The cast of Reply 1988 posing together in an alley.
Image via tvN

Reply 1988 not only succeeded but also inspired awe. Its final episode received a 19.6% cable rating, breaking the record that was later surpassed by Goblin. More remarkably, Reply 1988 sparked an annual rewatch ritual across South Korea (and even some other countries), proving its extraordinary emotional impact. The show’s nostalgic recreation of 1980s Korea, including the Olympic spirit, the music, the food, and the fashion, sparked a retro craze (“newtro”) that increased sales of everything from tracksuits to vintage sneakers. It won the Grand Prize at the Baeksang Arts Awards and has been voted the best Korean drama of all time by countless critics. Its true achievement, however, is more profound: it shows viewers that the most epic story ever told is unfolding right here, within us.

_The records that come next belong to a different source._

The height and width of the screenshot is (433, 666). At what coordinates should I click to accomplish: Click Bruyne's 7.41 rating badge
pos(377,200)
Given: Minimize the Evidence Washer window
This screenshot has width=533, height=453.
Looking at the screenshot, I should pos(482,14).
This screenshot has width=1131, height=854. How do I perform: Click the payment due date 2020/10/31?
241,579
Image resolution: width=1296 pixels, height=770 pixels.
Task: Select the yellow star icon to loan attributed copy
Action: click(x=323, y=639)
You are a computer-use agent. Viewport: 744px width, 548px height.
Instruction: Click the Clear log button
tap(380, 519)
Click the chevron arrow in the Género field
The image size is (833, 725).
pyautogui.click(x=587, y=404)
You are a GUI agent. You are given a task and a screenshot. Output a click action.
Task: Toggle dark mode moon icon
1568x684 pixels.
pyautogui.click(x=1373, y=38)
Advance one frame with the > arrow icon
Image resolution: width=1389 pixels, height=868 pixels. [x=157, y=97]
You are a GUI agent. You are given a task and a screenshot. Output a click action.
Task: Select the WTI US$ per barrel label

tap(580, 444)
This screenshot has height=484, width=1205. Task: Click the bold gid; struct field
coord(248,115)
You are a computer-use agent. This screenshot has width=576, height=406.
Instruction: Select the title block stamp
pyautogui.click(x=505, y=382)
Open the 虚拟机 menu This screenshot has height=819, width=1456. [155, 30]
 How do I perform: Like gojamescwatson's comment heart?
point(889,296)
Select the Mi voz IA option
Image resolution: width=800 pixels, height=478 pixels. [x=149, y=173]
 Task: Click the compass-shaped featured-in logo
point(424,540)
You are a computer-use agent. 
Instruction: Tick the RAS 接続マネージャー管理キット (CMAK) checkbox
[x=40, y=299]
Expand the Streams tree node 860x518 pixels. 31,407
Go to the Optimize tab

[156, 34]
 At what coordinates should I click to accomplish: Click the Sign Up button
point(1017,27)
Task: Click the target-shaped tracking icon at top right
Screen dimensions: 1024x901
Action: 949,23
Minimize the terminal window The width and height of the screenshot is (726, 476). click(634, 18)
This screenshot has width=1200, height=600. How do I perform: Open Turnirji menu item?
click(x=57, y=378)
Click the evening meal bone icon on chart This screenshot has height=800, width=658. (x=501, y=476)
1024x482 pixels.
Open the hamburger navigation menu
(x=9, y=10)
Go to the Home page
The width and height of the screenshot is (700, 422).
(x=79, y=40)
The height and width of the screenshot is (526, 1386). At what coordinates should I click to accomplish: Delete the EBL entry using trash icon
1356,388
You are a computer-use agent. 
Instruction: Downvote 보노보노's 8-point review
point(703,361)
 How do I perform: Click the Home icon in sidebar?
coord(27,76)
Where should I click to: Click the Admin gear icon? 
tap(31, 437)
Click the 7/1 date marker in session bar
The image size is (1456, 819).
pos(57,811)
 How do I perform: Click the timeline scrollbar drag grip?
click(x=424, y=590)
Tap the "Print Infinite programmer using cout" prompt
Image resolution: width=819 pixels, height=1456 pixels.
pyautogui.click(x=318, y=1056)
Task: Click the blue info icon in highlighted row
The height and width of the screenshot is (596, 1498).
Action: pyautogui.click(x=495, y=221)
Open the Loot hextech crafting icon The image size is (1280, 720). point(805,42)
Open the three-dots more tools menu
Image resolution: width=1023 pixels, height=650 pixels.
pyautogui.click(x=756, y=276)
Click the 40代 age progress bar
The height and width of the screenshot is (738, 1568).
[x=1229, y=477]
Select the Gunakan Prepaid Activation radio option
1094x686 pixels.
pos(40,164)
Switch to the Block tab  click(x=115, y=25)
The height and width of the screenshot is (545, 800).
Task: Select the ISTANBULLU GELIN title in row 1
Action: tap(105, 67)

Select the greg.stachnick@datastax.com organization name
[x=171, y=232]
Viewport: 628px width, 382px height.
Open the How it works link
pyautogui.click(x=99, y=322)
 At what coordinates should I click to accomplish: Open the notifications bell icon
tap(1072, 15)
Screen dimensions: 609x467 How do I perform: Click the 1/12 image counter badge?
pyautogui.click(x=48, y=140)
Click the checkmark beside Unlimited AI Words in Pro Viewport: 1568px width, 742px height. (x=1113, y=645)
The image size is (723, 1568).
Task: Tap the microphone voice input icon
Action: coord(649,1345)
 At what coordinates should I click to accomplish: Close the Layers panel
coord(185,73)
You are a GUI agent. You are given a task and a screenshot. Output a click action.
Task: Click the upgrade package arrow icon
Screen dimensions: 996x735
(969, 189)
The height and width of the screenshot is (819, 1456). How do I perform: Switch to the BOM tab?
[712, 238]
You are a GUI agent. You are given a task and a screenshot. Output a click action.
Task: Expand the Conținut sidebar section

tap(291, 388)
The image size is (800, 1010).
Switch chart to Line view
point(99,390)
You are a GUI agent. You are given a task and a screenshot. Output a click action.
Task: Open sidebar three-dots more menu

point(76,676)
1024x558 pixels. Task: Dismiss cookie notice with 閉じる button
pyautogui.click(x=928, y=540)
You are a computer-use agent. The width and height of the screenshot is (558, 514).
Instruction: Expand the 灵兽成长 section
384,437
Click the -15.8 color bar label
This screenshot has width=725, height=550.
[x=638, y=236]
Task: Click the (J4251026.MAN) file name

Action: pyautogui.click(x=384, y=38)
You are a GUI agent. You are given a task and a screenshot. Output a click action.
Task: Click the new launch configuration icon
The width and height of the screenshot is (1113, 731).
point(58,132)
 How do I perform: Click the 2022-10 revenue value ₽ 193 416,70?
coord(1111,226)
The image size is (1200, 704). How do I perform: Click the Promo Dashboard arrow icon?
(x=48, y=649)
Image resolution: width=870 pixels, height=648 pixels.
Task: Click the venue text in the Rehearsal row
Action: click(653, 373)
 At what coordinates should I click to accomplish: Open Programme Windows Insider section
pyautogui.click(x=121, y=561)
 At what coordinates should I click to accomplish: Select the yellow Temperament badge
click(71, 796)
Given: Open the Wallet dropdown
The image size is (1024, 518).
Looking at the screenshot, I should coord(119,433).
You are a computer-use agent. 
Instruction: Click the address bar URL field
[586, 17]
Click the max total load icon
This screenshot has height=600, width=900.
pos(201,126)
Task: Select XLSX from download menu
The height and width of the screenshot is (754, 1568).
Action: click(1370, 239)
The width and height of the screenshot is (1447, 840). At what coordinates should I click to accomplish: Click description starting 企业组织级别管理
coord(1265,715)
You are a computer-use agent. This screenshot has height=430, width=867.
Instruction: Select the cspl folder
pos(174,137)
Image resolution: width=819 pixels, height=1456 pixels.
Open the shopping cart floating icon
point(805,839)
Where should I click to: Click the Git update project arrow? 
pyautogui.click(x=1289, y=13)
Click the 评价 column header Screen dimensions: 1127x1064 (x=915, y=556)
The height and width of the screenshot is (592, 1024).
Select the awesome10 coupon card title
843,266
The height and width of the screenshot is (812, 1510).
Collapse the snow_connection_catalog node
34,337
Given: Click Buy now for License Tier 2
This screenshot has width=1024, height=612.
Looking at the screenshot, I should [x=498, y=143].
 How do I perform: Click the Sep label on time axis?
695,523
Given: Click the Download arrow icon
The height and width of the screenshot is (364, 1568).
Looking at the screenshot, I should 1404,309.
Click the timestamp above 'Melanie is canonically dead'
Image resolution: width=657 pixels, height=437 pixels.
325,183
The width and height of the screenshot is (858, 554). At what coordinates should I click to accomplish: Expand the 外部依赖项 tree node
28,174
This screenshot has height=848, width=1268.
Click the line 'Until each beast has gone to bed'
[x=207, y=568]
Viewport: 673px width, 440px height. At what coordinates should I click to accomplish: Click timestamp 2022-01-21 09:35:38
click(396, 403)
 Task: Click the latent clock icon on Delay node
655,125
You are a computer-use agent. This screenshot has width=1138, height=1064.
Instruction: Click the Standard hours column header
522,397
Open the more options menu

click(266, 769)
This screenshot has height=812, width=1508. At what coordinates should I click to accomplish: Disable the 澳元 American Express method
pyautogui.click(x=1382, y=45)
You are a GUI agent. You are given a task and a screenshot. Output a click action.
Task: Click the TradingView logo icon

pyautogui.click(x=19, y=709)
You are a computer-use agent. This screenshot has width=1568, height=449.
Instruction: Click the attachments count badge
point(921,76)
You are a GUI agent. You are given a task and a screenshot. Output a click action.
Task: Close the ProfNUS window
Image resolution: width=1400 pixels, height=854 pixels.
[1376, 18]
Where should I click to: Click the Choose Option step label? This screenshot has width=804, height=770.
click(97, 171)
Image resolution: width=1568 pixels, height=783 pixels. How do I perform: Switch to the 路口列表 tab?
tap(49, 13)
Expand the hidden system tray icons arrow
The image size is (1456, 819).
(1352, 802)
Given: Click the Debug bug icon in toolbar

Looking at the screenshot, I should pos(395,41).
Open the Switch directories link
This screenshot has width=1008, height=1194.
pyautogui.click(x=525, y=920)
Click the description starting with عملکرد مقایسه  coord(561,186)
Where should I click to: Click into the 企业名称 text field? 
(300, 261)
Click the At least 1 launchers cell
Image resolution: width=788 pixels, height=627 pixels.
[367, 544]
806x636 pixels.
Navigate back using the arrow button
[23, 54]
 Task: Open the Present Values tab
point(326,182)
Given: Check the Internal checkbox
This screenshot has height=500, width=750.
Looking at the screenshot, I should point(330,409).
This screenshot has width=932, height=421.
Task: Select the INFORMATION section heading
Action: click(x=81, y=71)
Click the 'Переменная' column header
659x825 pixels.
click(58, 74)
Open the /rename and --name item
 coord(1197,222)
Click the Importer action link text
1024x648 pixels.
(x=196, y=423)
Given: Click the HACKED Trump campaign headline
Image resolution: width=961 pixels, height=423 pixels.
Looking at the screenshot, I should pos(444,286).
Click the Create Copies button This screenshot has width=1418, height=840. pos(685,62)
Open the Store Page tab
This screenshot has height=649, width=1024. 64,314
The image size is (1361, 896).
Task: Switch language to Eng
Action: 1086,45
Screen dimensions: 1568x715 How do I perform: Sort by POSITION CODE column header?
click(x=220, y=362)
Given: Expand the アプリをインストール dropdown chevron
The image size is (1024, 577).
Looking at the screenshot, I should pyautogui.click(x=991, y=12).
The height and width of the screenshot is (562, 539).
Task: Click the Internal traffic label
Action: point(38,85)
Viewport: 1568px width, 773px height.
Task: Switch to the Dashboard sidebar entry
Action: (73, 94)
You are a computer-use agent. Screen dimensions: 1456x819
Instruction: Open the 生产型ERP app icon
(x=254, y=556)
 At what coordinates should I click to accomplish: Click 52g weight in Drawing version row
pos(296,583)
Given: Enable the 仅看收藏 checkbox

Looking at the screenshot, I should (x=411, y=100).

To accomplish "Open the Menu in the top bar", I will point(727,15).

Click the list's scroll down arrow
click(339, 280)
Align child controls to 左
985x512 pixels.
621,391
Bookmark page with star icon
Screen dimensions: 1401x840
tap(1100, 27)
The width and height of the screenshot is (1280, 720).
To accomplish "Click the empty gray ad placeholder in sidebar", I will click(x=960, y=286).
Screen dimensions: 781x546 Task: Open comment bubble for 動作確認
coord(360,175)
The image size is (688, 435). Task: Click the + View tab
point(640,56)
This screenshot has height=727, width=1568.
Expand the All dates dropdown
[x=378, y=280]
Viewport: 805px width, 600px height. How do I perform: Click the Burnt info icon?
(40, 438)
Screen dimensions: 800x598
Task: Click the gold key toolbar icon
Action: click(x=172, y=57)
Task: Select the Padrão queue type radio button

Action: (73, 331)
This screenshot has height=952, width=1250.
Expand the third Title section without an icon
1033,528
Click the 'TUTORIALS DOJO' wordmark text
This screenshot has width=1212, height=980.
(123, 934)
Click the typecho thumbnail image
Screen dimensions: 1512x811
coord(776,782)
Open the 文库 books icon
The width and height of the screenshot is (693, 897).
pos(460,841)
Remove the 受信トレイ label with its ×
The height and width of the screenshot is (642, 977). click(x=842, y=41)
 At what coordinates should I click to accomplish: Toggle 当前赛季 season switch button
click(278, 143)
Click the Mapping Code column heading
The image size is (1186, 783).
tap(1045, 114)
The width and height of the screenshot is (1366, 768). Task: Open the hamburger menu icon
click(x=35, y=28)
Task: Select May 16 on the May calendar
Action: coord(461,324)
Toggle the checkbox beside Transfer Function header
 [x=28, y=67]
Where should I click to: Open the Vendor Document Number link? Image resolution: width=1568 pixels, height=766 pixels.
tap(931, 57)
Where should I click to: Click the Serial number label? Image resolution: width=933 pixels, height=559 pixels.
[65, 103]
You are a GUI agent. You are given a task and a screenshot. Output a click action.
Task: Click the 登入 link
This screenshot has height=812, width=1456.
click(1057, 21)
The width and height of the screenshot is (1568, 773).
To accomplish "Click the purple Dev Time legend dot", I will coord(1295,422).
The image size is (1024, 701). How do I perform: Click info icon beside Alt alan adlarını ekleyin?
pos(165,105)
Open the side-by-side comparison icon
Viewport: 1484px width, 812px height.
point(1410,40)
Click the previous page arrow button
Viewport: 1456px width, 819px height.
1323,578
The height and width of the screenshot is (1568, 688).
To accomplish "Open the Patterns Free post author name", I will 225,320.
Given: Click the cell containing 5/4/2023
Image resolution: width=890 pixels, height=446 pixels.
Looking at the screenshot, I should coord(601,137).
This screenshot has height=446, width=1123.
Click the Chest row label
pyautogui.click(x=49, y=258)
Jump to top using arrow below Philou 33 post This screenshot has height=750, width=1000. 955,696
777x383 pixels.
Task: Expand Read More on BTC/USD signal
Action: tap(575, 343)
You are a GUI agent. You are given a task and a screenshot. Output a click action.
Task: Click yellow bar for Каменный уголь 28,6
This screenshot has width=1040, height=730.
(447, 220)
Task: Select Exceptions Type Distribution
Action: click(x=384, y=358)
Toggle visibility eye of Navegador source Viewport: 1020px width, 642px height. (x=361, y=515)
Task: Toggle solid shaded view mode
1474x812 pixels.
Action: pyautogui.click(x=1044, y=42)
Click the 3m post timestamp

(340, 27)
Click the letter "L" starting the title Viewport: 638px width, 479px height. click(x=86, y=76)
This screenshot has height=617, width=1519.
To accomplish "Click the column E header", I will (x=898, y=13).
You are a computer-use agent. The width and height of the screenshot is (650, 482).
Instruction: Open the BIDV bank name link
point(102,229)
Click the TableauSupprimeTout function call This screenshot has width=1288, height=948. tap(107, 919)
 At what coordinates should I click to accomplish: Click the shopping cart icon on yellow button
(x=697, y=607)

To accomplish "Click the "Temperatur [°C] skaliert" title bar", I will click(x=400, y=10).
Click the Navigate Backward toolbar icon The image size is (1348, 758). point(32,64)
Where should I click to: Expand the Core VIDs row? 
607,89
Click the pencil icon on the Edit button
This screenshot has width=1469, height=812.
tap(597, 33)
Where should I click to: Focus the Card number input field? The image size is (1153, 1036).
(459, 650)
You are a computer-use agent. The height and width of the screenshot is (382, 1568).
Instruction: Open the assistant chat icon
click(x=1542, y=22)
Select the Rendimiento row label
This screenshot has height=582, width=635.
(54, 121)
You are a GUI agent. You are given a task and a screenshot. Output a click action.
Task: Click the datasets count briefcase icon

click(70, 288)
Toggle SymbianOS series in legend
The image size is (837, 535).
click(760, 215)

Reply 1988 takes place on a single, unremarkable street in Seoul’s Dobong district in the late 1980s, where five families with teenage children live lives of ordinary, exquisite humanity. Reply 1988 lacks a central conflict, a supervillain, or a fateful curse, instead featuring neighbors sharing food through open doors, teenagers obsessed with cassette tapes and first loves, and parents who are equally concerned with money and each other. The plot revolves around Sung Duk-seon (Lee Hye-ri) and the four boys who grow up alongside her, one of whom will become her husband—a mystery that the show keeps until the final episode. When the finale returns to the alley for the final time with the signature voiceover, it’s laced with nostalgia and sadness that will still make you happy; the ending adds to the reasons why Reply 1988 is the best Korean drama ever made.